- **RECORDS SHOWN**:
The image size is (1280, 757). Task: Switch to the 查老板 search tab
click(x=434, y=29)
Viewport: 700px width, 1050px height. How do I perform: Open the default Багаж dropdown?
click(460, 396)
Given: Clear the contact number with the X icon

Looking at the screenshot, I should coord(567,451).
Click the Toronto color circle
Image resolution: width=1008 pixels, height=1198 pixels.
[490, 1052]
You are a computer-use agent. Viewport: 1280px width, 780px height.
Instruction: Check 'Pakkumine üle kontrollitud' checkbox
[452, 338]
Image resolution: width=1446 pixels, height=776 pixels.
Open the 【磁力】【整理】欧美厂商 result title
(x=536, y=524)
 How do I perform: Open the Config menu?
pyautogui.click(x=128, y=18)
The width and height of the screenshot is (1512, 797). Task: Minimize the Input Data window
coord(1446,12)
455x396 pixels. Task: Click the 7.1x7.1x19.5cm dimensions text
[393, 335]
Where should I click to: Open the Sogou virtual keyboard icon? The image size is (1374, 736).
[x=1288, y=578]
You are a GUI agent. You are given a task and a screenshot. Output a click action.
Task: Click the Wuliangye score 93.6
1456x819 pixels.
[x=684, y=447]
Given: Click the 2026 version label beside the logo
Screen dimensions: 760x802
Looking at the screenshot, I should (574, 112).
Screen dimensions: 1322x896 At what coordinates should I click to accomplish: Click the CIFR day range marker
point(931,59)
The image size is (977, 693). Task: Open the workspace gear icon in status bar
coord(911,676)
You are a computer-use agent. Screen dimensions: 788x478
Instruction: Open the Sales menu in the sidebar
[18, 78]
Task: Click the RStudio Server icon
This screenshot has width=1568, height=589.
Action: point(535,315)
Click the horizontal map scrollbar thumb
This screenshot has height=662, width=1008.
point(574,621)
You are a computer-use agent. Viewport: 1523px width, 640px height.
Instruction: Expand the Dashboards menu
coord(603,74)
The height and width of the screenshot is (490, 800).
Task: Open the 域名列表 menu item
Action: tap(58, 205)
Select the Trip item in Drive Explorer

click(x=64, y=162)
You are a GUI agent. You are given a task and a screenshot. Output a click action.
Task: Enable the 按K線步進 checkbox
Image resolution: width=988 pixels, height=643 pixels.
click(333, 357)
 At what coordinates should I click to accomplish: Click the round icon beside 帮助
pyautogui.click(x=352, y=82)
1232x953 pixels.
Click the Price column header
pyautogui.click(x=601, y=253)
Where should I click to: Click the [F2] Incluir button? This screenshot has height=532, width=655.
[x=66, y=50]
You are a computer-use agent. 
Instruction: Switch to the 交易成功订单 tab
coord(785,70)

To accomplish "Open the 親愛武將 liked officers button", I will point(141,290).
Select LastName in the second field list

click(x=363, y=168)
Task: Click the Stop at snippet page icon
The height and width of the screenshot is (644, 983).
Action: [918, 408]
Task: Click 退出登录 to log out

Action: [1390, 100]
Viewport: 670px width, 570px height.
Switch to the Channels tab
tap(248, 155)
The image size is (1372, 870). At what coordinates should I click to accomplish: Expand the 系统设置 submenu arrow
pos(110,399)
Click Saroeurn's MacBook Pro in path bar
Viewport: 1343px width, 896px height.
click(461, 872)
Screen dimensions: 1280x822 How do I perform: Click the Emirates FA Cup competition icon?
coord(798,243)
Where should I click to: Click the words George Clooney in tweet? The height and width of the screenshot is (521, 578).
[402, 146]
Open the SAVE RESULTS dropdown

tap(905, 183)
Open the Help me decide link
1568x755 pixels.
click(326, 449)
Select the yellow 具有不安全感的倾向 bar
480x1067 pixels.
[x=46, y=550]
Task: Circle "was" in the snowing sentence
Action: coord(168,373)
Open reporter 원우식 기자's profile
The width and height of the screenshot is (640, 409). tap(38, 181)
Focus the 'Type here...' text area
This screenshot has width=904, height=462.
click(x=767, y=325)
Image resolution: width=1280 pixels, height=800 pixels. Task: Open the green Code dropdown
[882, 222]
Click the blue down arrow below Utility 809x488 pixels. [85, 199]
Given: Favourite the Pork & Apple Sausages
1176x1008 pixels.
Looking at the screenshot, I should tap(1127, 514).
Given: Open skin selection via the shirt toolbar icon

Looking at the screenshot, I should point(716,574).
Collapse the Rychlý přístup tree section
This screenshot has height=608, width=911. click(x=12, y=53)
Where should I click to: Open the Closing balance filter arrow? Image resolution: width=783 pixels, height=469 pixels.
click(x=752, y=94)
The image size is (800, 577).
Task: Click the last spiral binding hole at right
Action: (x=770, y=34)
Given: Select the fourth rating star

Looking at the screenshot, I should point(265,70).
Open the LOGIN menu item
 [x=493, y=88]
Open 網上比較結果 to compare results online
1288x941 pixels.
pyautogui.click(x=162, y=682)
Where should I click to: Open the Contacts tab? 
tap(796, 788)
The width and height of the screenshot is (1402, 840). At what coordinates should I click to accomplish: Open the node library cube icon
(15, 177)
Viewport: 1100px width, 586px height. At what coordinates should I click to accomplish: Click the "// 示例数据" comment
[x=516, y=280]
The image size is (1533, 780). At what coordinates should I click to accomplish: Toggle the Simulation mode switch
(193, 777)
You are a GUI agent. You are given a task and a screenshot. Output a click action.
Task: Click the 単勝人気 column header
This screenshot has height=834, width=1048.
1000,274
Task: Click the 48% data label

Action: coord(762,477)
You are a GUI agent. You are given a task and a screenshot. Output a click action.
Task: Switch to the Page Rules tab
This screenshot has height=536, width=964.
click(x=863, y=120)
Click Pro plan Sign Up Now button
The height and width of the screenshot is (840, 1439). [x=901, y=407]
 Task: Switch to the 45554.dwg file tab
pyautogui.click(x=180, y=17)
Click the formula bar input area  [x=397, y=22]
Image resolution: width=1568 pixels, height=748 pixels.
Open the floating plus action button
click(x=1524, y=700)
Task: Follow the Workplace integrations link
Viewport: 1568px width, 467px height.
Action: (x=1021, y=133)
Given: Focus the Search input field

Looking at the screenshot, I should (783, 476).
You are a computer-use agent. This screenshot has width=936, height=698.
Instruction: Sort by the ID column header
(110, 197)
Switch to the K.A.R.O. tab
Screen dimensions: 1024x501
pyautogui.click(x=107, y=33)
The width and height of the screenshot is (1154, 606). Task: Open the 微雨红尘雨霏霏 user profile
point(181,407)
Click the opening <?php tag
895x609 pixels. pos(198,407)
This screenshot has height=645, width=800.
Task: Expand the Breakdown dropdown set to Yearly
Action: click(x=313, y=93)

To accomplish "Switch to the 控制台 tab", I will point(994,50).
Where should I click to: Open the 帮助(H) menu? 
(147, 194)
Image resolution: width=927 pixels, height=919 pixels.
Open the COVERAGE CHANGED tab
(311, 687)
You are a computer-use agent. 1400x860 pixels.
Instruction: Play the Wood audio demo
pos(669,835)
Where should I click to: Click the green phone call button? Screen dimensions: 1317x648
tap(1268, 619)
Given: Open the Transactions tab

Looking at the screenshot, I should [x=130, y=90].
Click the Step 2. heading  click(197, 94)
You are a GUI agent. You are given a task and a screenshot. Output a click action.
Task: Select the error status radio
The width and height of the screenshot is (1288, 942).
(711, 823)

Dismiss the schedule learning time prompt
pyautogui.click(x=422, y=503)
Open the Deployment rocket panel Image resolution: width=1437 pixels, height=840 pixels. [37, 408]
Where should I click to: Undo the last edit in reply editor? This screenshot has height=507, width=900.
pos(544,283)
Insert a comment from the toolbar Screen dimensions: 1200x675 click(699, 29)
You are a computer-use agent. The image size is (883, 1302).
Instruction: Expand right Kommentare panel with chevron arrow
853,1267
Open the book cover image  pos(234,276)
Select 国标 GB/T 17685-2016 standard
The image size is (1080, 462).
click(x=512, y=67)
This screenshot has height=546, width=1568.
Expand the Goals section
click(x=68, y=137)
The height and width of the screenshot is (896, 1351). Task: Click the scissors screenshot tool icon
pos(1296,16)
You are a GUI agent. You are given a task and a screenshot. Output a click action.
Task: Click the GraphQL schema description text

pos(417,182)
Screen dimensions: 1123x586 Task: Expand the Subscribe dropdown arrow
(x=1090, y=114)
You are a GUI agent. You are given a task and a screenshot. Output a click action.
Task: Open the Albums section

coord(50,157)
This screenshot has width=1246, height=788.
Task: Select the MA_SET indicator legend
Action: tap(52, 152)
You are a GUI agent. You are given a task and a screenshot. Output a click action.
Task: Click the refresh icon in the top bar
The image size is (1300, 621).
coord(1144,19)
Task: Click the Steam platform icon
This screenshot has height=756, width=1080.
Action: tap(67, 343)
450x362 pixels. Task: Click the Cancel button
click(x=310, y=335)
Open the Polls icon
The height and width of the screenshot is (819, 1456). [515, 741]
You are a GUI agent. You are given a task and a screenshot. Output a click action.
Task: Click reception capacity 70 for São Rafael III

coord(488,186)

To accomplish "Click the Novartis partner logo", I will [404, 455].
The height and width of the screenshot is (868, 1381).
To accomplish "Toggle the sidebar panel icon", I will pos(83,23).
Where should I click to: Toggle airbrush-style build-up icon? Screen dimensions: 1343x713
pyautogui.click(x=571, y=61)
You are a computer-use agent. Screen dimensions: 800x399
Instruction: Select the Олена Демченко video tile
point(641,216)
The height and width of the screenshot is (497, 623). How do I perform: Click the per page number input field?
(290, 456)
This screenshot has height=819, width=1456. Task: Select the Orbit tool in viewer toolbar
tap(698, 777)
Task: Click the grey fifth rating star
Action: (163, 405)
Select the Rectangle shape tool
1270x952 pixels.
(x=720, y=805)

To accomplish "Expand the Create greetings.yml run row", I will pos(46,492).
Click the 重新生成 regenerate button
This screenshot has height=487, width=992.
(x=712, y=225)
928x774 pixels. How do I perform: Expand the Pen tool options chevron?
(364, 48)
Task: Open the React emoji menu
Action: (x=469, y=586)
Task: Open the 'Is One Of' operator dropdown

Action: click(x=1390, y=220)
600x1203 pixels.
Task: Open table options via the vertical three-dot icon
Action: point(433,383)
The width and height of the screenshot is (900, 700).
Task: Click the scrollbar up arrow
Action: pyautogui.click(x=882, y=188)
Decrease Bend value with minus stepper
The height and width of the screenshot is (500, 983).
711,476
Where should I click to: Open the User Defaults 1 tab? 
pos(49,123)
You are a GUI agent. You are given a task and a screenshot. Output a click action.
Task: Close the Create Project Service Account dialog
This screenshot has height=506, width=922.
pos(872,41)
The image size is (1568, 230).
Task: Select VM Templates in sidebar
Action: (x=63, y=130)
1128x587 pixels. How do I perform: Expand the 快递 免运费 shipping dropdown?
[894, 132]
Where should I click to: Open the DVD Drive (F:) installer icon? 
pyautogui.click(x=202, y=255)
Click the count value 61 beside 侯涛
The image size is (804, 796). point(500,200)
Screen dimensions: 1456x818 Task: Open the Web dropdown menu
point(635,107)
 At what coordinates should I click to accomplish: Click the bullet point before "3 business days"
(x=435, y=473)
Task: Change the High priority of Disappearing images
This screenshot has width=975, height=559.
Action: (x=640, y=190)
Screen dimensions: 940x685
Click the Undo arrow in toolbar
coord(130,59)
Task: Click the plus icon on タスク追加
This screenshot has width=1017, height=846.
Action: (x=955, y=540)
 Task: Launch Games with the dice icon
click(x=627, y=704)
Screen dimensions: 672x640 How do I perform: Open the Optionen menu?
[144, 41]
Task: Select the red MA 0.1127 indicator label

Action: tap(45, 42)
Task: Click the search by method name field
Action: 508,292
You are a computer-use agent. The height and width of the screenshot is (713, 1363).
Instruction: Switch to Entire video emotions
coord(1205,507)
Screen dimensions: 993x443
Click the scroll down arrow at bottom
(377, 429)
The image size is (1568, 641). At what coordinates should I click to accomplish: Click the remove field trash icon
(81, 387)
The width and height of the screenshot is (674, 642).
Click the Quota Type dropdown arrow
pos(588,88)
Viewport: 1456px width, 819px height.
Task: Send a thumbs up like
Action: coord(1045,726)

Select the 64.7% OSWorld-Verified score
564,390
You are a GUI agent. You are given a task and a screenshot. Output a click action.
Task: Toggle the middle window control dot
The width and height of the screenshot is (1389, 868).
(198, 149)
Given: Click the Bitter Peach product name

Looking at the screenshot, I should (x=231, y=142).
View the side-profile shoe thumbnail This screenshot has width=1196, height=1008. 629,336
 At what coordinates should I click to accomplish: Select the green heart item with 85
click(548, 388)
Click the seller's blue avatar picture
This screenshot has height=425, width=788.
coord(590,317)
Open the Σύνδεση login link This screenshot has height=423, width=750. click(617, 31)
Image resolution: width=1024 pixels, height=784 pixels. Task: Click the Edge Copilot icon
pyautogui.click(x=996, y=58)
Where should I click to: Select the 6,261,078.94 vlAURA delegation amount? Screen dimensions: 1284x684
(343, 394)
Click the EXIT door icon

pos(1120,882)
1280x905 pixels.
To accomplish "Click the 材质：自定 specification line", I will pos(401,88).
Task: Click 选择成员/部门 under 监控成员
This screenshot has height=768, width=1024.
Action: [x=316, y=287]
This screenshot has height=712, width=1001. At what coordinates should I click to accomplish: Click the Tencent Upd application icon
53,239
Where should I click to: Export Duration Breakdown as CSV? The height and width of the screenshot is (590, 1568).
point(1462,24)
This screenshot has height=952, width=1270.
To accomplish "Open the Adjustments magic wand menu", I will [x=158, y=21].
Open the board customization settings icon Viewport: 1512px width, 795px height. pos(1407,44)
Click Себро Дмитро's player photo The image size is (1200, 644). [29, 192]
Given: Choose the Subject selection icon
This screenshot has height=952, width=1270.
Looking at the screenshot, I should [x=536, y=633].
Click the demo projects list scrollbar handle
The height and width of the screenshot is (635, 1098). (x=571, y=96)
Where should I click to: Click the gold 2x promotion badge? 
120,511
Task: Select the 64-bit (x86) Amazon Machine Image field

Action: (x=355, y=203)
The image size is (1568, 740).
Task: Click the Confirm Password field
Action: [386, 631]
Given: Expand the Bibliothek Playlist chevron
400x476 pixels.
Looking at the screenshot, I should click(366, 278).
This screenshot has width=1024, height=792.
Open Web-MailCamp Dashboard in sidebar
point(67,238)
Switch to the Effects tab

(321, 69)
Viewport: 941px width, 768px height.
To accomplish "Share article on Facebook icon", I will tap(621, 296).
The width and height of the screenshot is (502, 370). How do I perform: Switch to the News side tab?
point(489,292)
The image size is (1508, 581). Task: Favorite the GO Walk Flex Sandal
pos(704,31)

- **WHAT TO PRODUCE**: Echo the data back verbatim, everything from the line containing "Viewport: 670px width, 570px height." down to the line containing "Action: coord(168,373)", with both of those lines included.

- **FULL RESPONSE**:
Viewport: 670px width, 570px height.
Switch to the Channels tab
tap(248, 155)
The image size is (1372, 870). At what coordinates should I click to accomplish: Expand the 系统设置 submenu arrow
pos(110,399)
Click Saroeurn's MacBook Pro in path bar
Viewport: 1343px width, 896px height.
click(461, 872)
Screen dimensions: 1280x822 How do I perform: Click the Emirates FA Cup competition icon?
coord(798,243)
Where should I click to: Click the words George Clooney in tweet? The height and width of the screenshot is (521, 578).
[402, 146]
Open the SAVE RESULTS dropdown

tap(905, 183)
Open the Help me decide link
1568x755 pixels.
click(326, 449)
Select the yellow 具有不安全感的倾向 bar
480x1067 pixels.
[x=46, y=550]
Task: Circle "was" in the snowing sentence
Action: coord(168,373)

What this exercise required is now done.